The latest Relevamiento de Expectativas de Mercado (REM) from the Banco Central has raised inflation expectations for March and the rest of 2026. Consultancies forecast 3.0% for March, with an annual projection of 29.1%. They also updated estimates for the dollar, GDP, and unemployment.
The Banco Central released its latest Relevamiento de Expectativas de Mercado (REM), where participating consultancies revised inflation projections upward. For March, they estimate 3.0%, with core inflation at 2.9%, up 0.5 percentage points from the previous REM. The official INDEC data will be released on Tuesday, April 14.

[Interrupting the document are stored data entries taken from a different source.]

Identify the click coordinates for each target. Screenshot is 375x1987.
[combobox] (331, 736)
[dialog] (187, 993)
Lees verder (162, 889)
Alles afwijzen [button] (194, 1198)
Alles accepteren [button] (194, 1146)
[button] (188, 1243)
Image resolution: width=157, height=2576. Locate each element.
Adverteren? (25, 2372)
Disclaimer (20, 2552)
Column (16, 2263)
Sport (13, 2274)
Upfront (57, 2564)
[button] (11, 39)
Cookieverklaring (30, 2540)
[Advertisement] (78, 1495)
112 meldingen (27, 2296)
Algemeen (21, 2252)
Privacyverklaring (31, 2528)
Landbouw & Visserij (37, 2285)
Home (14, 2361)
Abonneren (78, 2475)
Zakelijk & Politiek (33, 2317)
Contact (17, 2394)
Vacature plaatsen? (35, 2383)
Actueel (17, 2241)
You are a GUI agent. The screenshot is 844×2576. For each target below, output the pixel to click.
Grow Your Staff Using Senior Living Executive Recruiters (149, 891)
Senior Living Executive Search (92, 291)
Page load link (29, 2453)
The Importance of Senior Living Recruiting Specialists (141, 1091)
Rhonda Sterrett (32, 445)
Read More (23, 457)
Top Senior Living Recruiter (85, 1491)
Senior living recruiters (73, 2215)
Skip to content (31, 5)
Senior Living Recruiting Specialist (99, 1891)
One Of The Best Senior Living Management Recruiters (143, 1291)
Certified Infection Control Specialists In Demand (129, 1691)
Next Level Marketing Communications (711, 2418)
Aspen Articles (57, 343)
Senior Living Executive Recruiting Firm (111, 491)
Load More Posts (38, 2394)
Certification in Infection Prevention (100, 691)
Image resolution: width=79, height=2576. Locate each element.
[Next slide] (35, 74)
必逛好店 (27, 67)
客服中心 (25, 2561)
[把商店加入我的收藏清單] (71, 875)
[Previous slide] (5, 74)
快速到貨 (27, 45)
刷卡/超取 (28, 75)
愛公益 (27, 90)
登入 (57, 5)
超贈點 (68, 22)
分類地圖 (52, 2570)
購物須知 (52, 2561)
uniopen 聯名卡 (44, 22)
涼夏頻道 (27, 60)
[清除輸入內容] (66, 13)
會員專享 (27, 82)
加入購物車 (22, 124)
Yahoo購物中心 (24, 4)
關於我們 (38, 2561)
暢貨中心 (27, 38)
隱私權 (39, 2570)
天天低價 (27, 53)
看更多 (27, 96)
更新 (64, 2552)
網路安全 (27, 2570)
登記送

Monthly expectations decline gradually: 2.6% in April, 2.3% in May, 2.0% in June and July, and 1.8% in August and September. The full-year 2026 inflation forecast is 29.1%, 3.1 points higher than in the prior survey.
For the dollar, the average projection places it at $1,420 in April and $1,700 by year-end, with a 17.4% interannual variation. GDP would grow 1.3% in the first quarter, 0.8% in the second, and 0.7% in the third, ending 2026 at 3.3%, above the 2025 average.
Unemployment is projected at 7.6% in the first quarter and 7.3% in the fourth, below the 7.5% in Q4 2025 per INDEC. Other estimates include a wholesale interest rate (TAMAR) of 26.8% TNA in April and 23.4% in December, a trade surplus of US$14,114 million, and a primary fiscal surplus of $16.0 billones.